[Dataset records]
* * * * *
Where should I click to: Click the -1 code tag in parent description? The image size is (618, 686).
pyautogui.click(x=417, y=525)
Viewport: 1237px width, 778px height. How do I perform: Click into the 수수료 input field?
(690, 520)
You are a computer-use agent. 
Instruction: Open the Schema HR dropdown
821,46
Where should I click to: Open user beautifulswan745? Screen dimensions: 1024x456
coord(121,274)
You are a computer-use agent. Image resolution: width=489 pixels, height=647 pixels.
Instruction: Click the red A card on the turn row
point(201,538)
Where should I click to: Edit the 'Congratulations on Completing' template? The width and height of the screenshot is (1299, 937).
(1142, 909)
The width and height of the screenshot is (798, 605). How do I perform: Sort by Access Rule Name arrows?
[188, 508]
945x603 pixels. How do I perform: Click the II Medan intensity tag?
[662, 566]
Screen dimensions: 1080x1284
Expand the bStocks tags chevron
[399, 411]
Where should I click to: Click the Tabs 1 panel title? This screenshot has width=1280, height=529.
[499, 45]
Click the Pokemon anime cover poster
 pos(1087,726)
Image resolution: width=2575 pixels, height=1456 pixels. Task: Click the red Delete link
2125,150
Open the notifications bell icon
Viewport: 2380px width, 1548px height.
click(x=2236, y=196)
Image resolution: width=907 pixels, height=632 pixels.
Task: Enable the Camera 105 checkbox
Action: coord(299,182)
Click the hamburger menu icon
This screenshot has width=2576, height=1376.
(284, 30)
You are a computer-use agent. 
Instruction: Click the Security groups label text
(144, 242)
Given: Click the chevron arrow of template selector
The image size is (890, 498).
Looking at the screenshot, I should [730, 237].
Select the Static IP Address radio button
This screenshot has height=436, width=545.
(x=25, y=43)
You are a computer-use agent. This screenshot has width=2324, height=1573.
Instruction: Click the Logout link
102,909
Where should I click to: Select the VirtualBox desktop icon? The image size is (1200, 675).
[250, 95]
* * * * *
_PROMPT_: Retype the dataset records above, keeping every line identical to the original.

_REPLY_:
Where should I click to: Click the -1 code tag in parent description? The image size is (618, 686).
pyautogui.click(x=417, y=525)
Viewport: 1237px width, 778px height. How do I perform: Click into the 수수료 input field?
(690, 520)
You are a computer-use agent. 
Instruction: Open the Schema HR dropdown
821,46
Where should I click to: Open user beautifulswan745? Screen dimensions: 1024x456
coord(121,274)
You are a computer-use agent. Image resolution: width=489 pixels, height=647 pixels.
Instruction: Click the red A card on the turn row
point(201,538)
Where should I click to: Edit the 'Congratulations on Completing' template? The width and height of the screenshot is (1299, 937).
(1142, 909)
The width and height of the screenshot is (798, 605). How do I perform: Sort by Access Rule Name arrows?
[188, 508]
945x603 pixels. How do I perform: Click the II Medan intensity tag?
[662, 566]
Screen dimensions: 1080x1284
Expand the bStocks tags chevron
[399, 411]
Where should I click to: Click the Tabs 1 panel title? This screenshot has width=1280, height=529.
[499, 45]
Click the Pokemon anime cover poster
 pos(1087,726)
Image resolution: width=2575 pixels, height=1456 pixels. Task: Click the red Delete link
2125,150
Open the notifications bell icon
Viewport: 2380px width, 1548px height.
click(x=2236, y=196)
Image resolution: width=907 pixels, height=632 pixels.
Task: Enable the Camera 105 checkbox
Action: coord(299,182)
Click the hamburger menu icon
This screenshot has width=2576, height=1376.
(284, 30)
You are a computer-use agent. 
Instruction: Click the Security groups label text
(144, 242)
Given: Click the chevron arrow of template selector
The image size is (890, 498).
Looking at the screenshot, I should [730, 237].
Select the Static IP Address radio button
This screenshot has height=436, width=545.
(x=25, y=43)
You are a computer-use agent. This screenshot has width=2324, height=1573.
Instruction: Click the Logout link
102,909
Where should I click to: Select the VirtualBox desktop icon? The image size is (1200, 675).
[250, 95]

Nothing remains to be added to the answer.